Abstract
P1567
Introduction: Structured reporting improves the consistency and reproducibility of the Nuclear Medicine physician while supporting readability and clarity for the referring physician and patient. In addition to these performance and communications benefits, structured reporting at the level of structured content exponentially facilitates data mining and machine learning. In Nuclear Cardiology, an established method of structured data entry currently exists in the form of polar plots. The purpose of this study was to create a web-based graphical user interface (GUI) that allows for structured manual data entry of stress/rest perfusion imaging findings and the automatic generation of a standardized nuclear cardiology report.

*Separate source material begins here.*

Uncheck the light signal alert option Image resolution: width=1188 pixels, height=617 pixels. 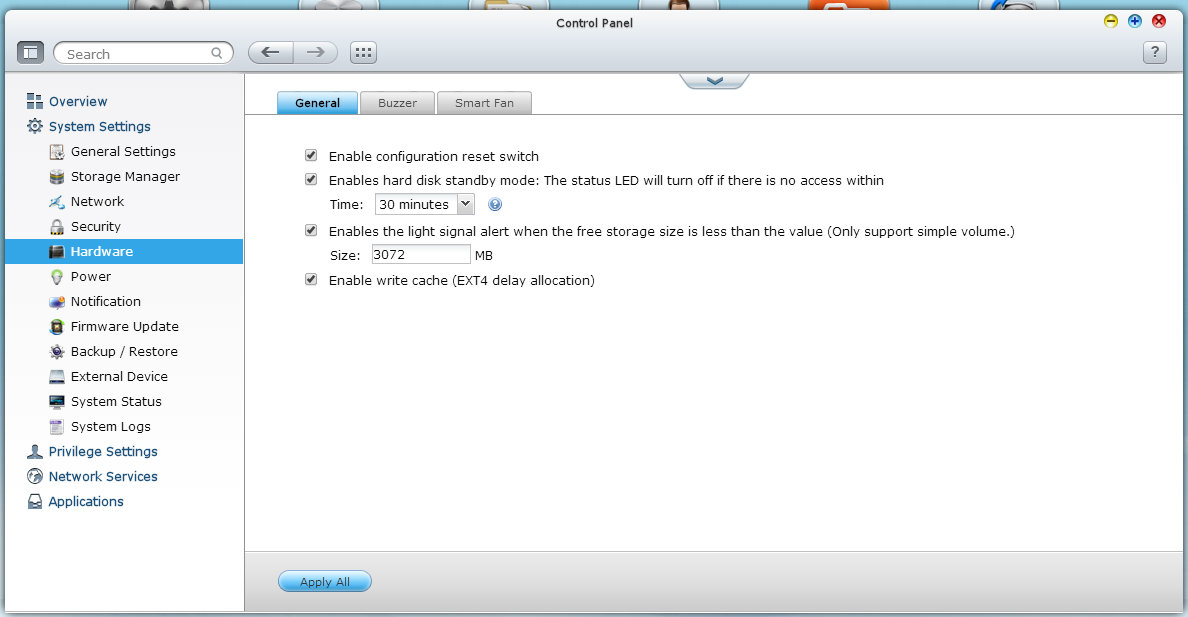311,231
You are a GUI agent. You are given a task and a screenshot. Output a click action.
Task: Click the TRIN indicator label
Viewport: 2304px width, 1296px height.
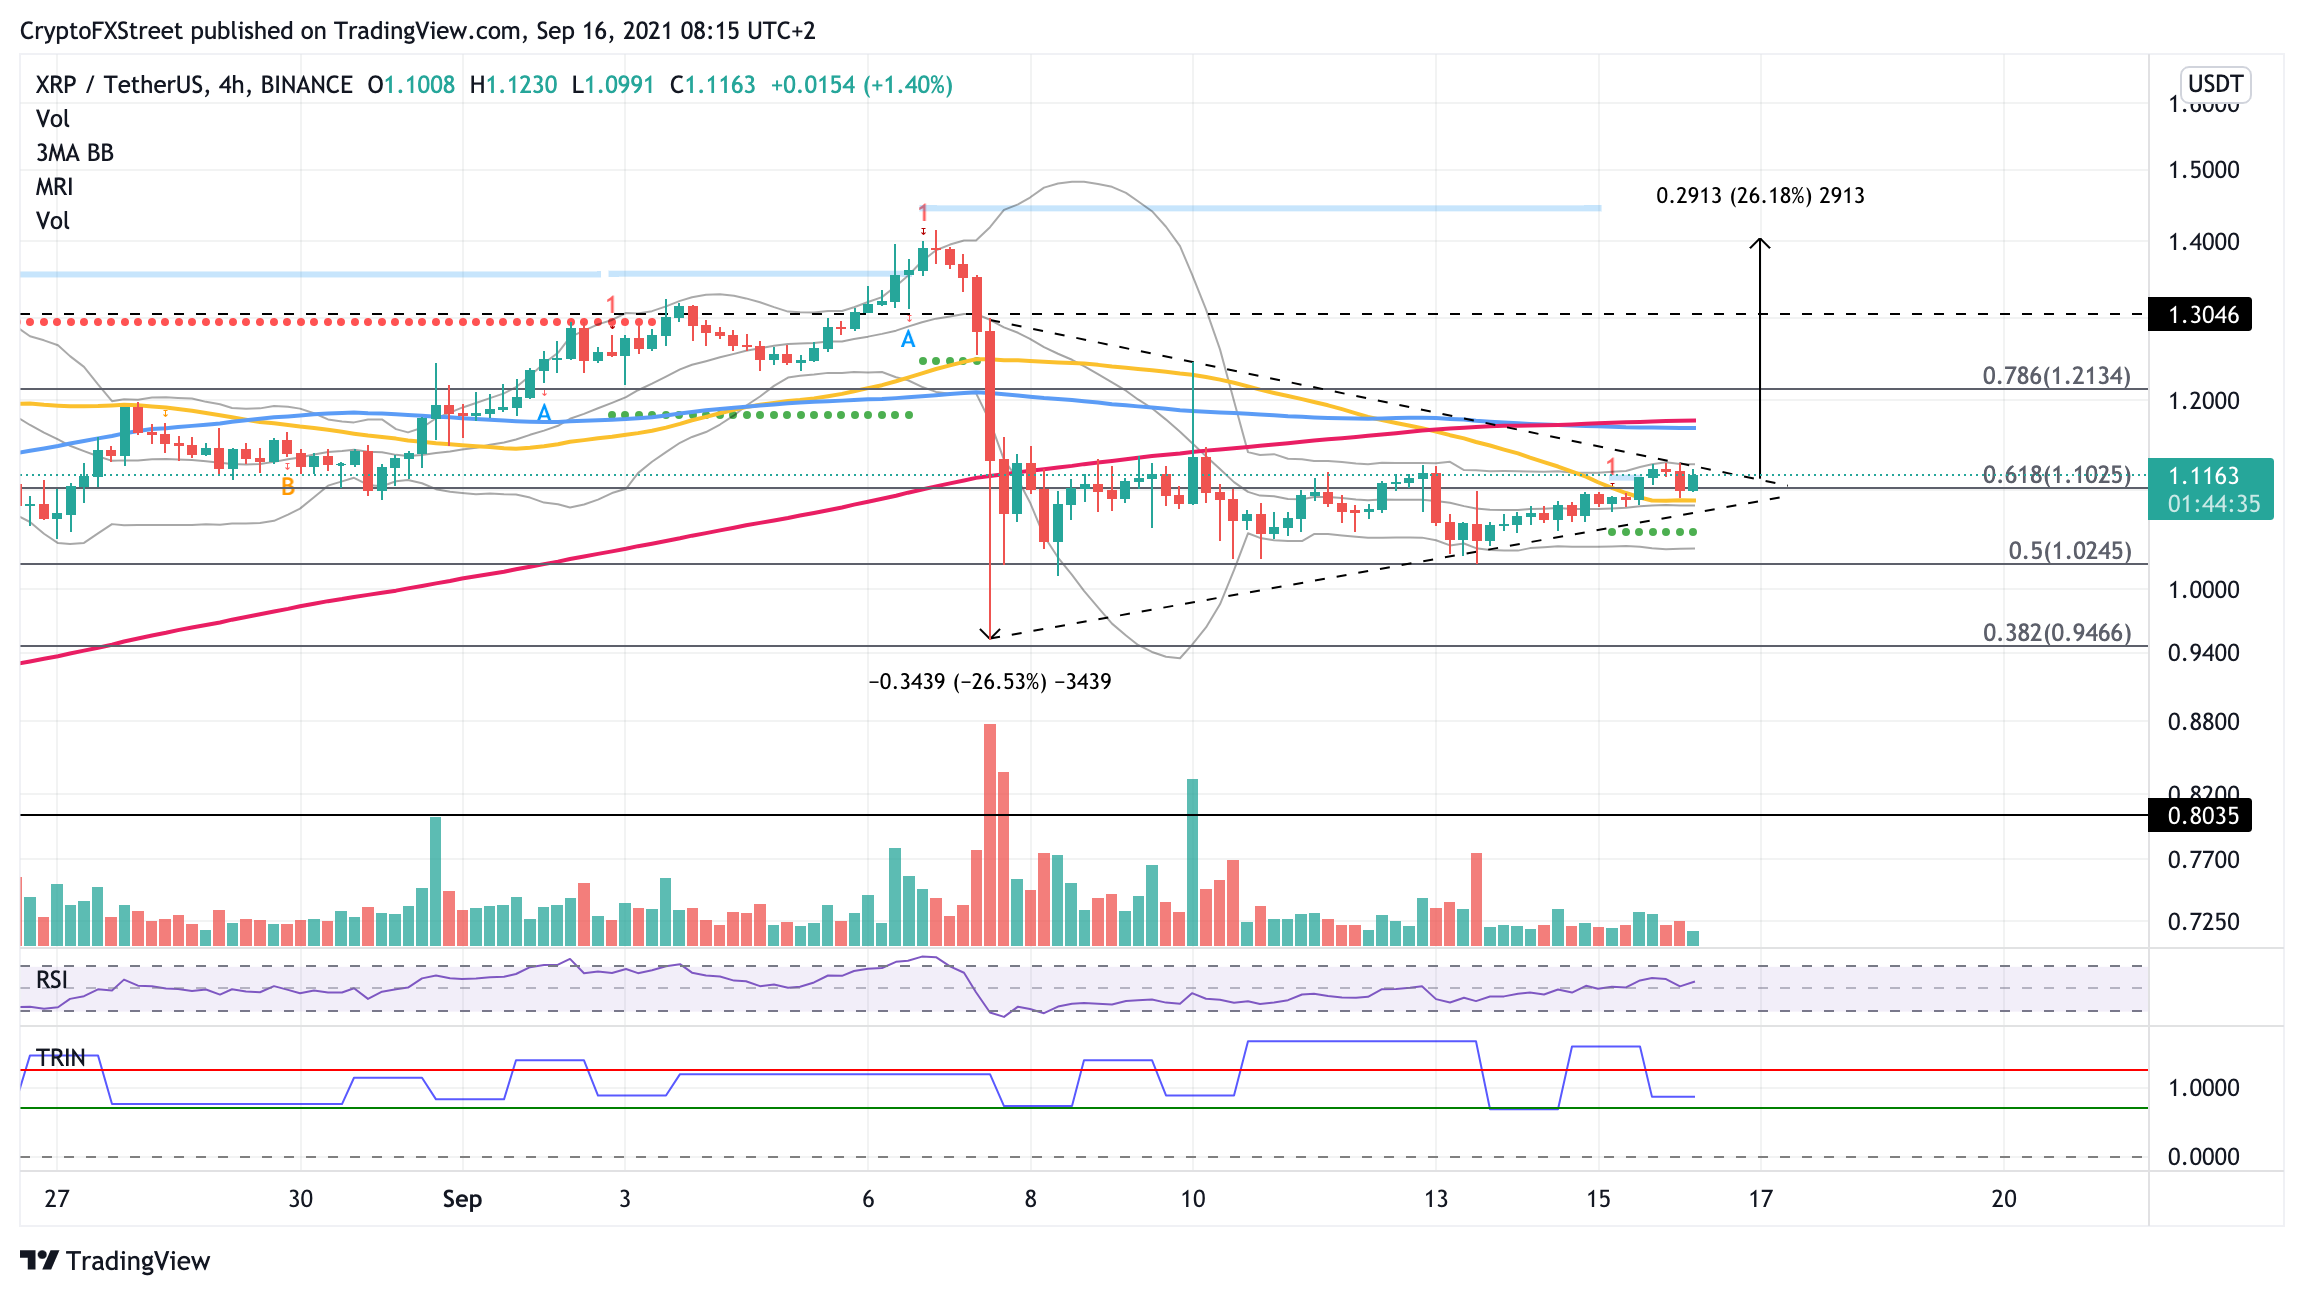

Methods: In collaboration with Imaging Informatics and Cardiology, Nuclear Medicine established the fundamental elements of a Nuclear Cardiology Report. This included the findings of stress and rest segmental defects, stress and rest ejection fraction, left ventricular size, thickening and wall motion, imaging artifacts, transient ischemic dilatation, and calcium score. A GUI was created based on the AHA 17-segment left ventricular model using onclick events for all functions except numerical text entry for ejection fraction and calcium score (image 1). Stress and rest defects were graded based on a 5-point system from 0-4, 0 - normal uptake, 1 - mild decrease, 2 - moderate decrease, 3 - severe decrease, 4 - absent uptake. Left ventricular size was graded on a 4-point scale, normal, mildly, moderately, and severely enlarged, and thickening was either normal or abnormal. Wall motion was graded on a 6-point scale, normal, mild, moderate, severe hypokinesis, akinesis, dyskinesia, and paradoxical motion. There are 5 choices of artifacts, breast attenuation, diaphragmatic attenuation, RV insertion, apical thinning, and splanchnic activity. And finally, if TID is present or absent with numerical ratio. The instructions state, 1) select artifacts, LV size, and TID value, 2) select wall motion and wall thickening on Stress/Rest polar plots, 3) click on segment score to change perfusion values, 4) enter LVEF values and calcium scores, 5) click SUBMIT (image 2). Each onclick option from every domain and all iterations of numerical entry fields are specifically mapped to designed reporting vernacular. Clicking submit automatically generates a complete report which can be copied and pasted into Powerscribe ( image 3).
Results: We successfully created a web-based software application GUI for structured data entry of stress/rest nuclear cardiology imaging studies that automatically generates a standardized nuclear cardiology report. Not including the calcium score values, there are 52 object sets and 28 sample sets with a possibility of 4.26E+14 combinations. Images 4 and 5 demonstrate the data input and report generated, respectively, for an abnormal case. Each report generated is anonymous, with a novel ID associated with each unique report for future data mining. The report can be copied with a single onclick function and pasted into a Powerscribe report. While this is currently manual, this could also be automated and integrated in the future. The web-based platform allows flexibility of use throughout the hospital and at remote desktops, which are more frequently used after the COVID-19 pandemic. Integration of this tool into daily clinical workflows allows the passive collection of structured data for future research and can also be used as an active research tool to collect data for a specific project. Once a large database of structured report data is collected, we intend to use these data to train models to automatically evaluate and score the polar plots.
Conclusions: We created a web-based GUI that allows for structured manual data entry of stress/rest perfusion imaging findings and the automatic generation of a standardized nuclear cardiology report.